Problem requirements:
Continue the post below on law firm secondments, picking up after its final sentence.

Extract to read:
The Joy Of Secs (secondments)

22 09 2011

I’ve been hanging out with a lot of in-house counsel recently, and one thing’s clear.

They love their secondees.

Really love them.

The working environment on secondment wasn't quite what senior corporate associate Sarah was expecting

Whether it’s a GC who is relying on a specialist skill set that he or she can’t quite find the budget to recruit, a mid-level corporate counsel who is working with a junior lawyer from private practice who helps with the “heavy lifting” on a big deal, or a small in-house team that find having a secondee gives them much broader access to their external law firm’s resources than their usual interaction – the sentiment is unanimous.

For law firms, secondments offer some incredible benefits too. Time and time again, clients point to knowledge of THEIR business as a critical factor in selecting their external lawyers. The insight secondees getting living and breathing in that environment can’t be gained from market research or reading up on the company. Plus, alongside the knowledge of how a client works, their culture, their pain points comes the opportunity to build broader and deeper relationships – not just with the in-house teams, but with their internal clients too.

Where a secondment programme has a rolling element (whether trainees or more experienced lawyers) and the firm puts in a continuous series of lawyers over time (for example a change every six months), this can build an incredibly strong connection over time between firm and corporate team and build a powerful competitive advantage for an incumbent law firm.

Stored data
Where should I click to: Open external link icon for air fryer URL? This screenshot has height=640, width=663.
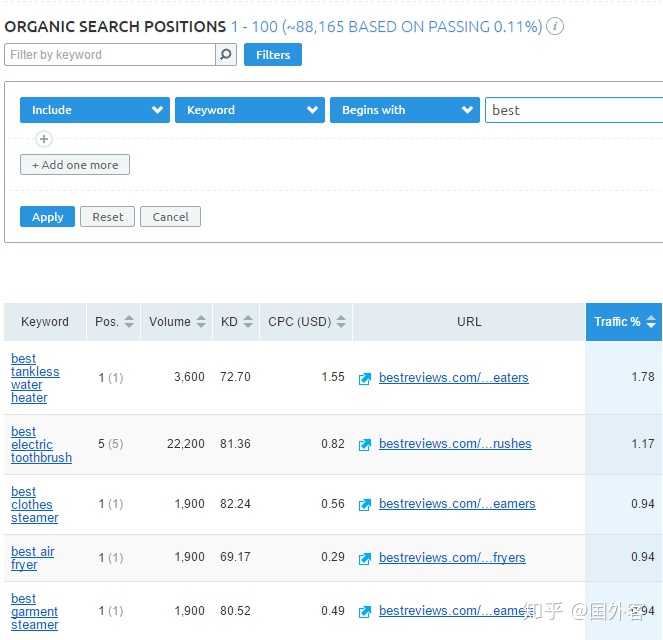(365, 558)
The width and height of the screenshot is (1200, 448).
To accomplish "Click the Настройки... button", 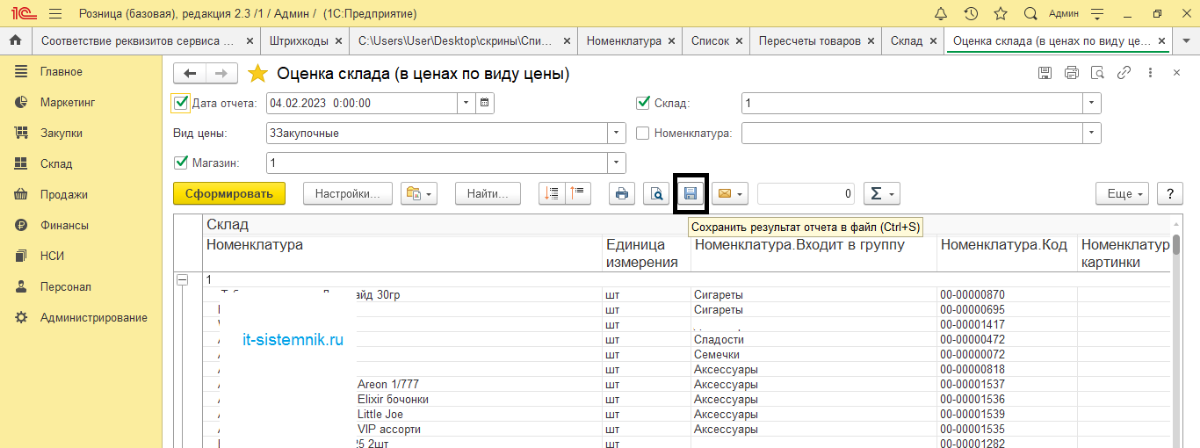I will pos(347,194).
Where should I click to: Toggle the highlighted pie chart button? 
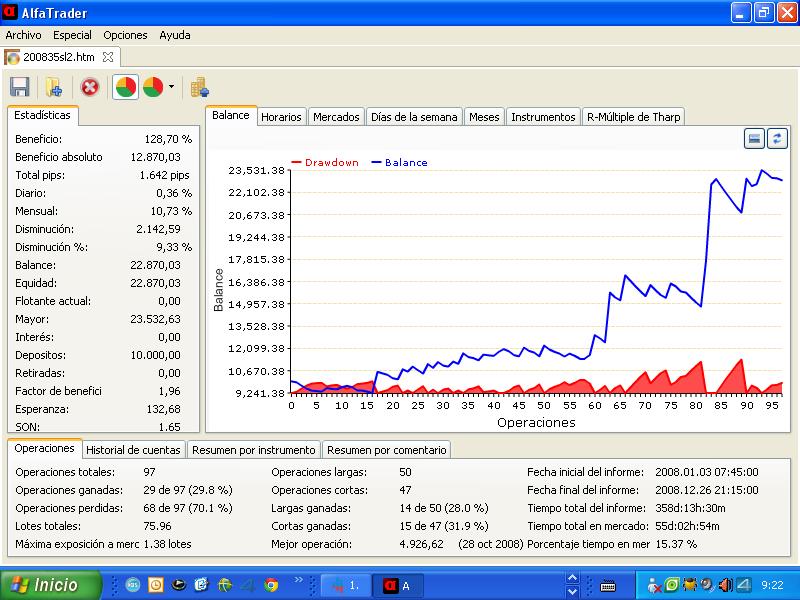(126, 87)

Answer to this task:
Outside of the particular secondment relationship, lawyers often return to private practice with a broader skill set and a better understanding of clients at a more general level, and are much better placed to empathise with the in-house community as a result. Plus in-house experience, even at a secondment level, really does does count when pitching for work with corporate counsel.

So it’s all sunshine and light?

Hell, let’s try and stick everyone on secondment and then we’ll never lose a client. Right?

Alas, it’s not quite that simple.

The major challenge law firms face is economics.

The basic premise of a secondment being that if a client has enough of the right type of work (generally consistent in terms of volume, skill and experience required), but not enough to make permanent recruitment an option, then taking a single lawyer on secondment will be cheaper than paying for that resource on an hourly rate basis. In return the law firm gets guaranteed utilisation of the lawyer, a degree of certainty of revenue and predictable cash flow.

But the world has changed. Because the competitive intensity in the legal market is increasing rapidly, and because firms have wised up to the broader benefits of secondments (set out above), the price that in-house teams have had to pay for a secondee has fallen rapidly.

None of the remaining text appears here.